As Promotoras de Justiça Aline Arroxelas (Coordenadora do Centro de Apoio Operacional da Infância e Juventude e do GACE), Daniela Brasileiro, Evânia Pereira (integrantes do GACE) e Manoela de Souza (Promotora de Justiça da Infância do Cabo de Santo Agostinho) ressaltam, na recomendação, que foram realizadas inspeções e diligências nas unidades entre os meses de setembro de 2023 e fevereiro de 2024.
“Essas recomendações foram decorrentes de uma série de reuniões realizadas pelo Ministério Público, através do GACE, junto com as Promotorias de Justiça de Defesa da Cidadania do Cabo, para debater com representantes da Funase, das Secretarias de Educação e Defesa Social de Pernambuco, além das Secretarias de Saúde do Estado e do Município do Cabo de Santo Agostinho, as providências necessárias para resguardar os direitos humanos de adolescentes em cumprimento de medidas socioeducativas de internação nas unidades. O foco é adequar as unidades às diretrizes legais que regem o Sistema Nacional de Atendimento Socioeducativo”, detalha Aline Arroxelas.
Como uma das consequências dessa articulação promovida pelo MPPE e demais atores institucionais, a unidade do CASE Pirapama concluiu a adequação do quantitativo de vagas ao previsto no Sinase e o CASE Cabo de Santo Agostinho está em processo, com avanço relativamente a 2023.

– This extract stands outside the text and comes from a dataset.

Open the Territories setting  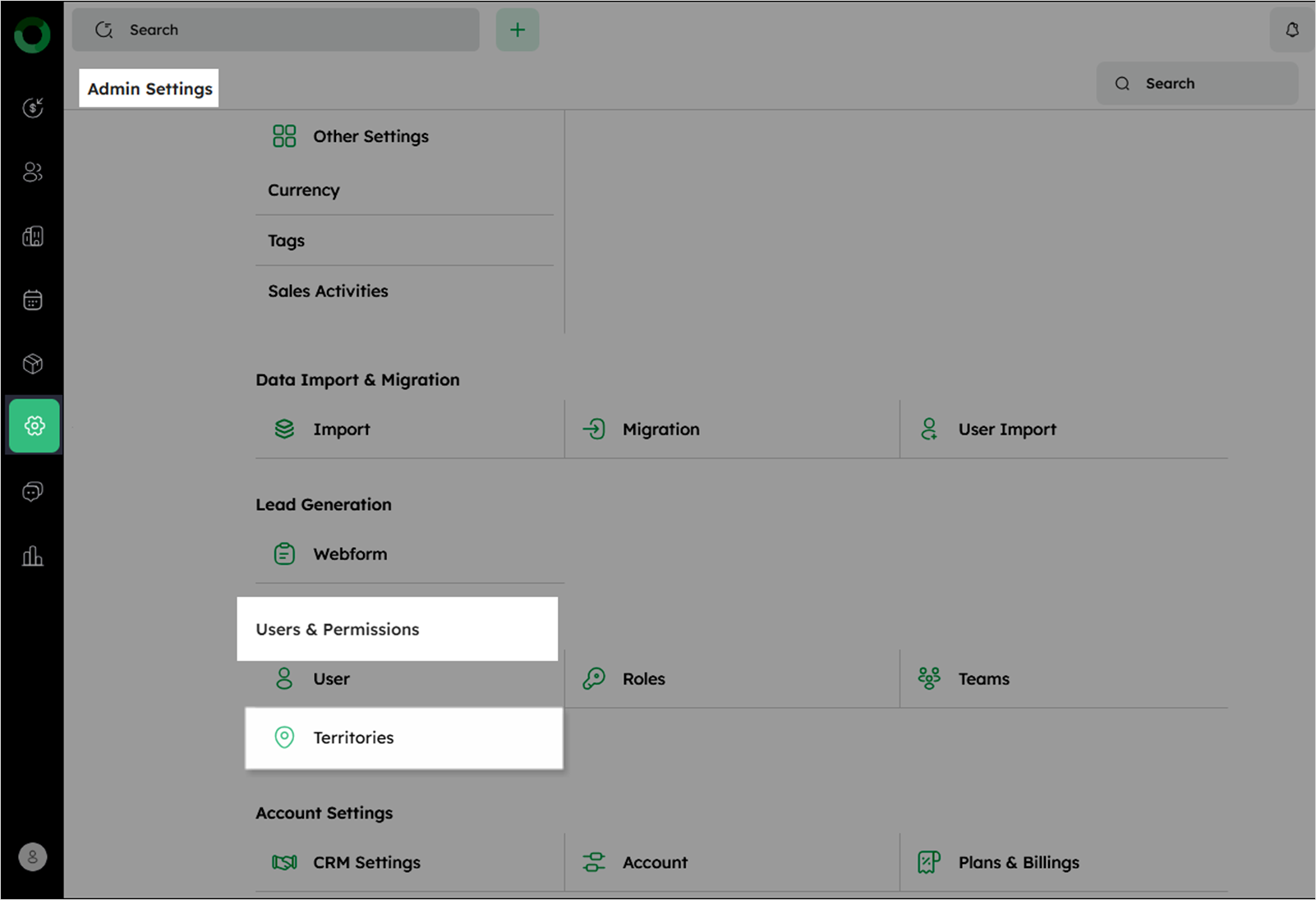pos(353,737)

Ainda assim, o MPPE recomendou às direções das duas unidades garantir o respeito ao limite máximo de 40 adolescentes por unidade, com prazo máximo de 90 dias para a implementação das medidas necessárias para atingir esse quantitativo.

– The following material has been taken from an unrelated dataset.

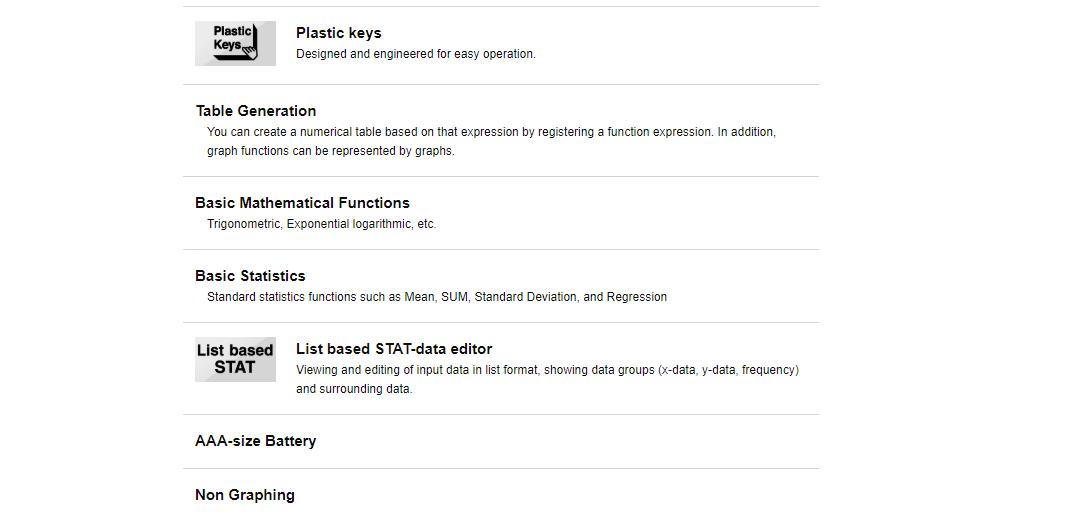
Task: Click the numerical table description paragraph
Action: pos(492,141)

Além desse aspecto, nas duas recomendações o GACE também cobra da Funase a implementação, nas duas unidades, de planos de segurança e protocolos de emergência, com providências como a lotação de agentes socioeducativos, instalação de sistema de videomonitoramento, manutenção de extintores de incêndio e capacitação dos profissionais para uso desses equipamentos. As providências devem ser adotadas em alinhamento com a implementação de um projeto de segurança contra incêndio e pânico, a fim de obter os devidos atestados de regularidade do Corpo de Bombeiros.
“O aprimoramento dos protocolos de segurança envolveu, também, maior articulação com a Polícia Militar (18º BPM) e pactuação de fluxo de atendimento em saúde mental para os jovens em cumprimento de medida com a rede municipal de saúde”, complementou a Promotora de Justiça Aline Arroxelas.

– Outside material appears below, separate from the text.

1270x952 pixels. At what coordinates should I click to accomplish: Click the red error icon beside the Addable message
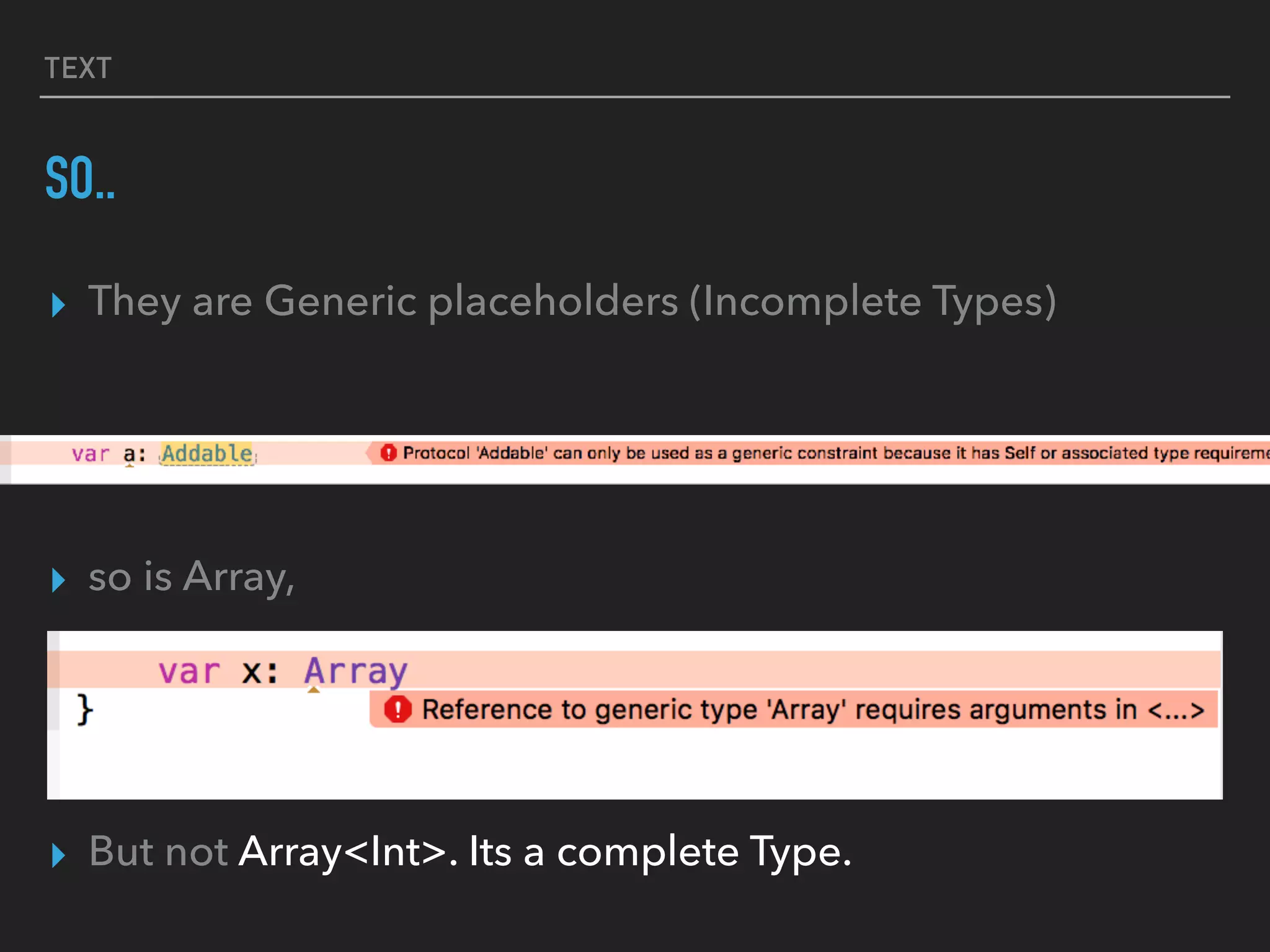click(x=388, y=453)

Outro ponto que está no foco do MPPE é a oferta de atividades educacionais e profissionalizantes para os socioeducandos. Nesse eixo, as recomendações são para Funase e a Secretaria Estadual de Educação construírem, no prazo de 60 dias, cronogramas de requalificação das salas de aulas, bibliotecas, salas de leitura, laboratório de informática e espaços dedicados a cursos profissionalizantes.
Além disso, o MPPE também recomendou aos gestores das duas unidades matricular os adolescentes, com a promoção de avaliações diagnósticas para identificar em qual série e modalidade de ensino devem ser matriculados os adolescentes que não possuem histórico ou registro escolar; bem como estimular a participação deles em atividades pedagógicas e de convivência comunitária.
Por fim, o Ministério Público cobrou a implementação de ações para permitir aos adolescentes o exercício da convivência familiar e comunitária, inclusive integrando os municípios de origem dos socioeducandos para dar suporte ao fortalecimento dos vínculos entre os adolescentes e seus familiares, como foco na sua reinserção social.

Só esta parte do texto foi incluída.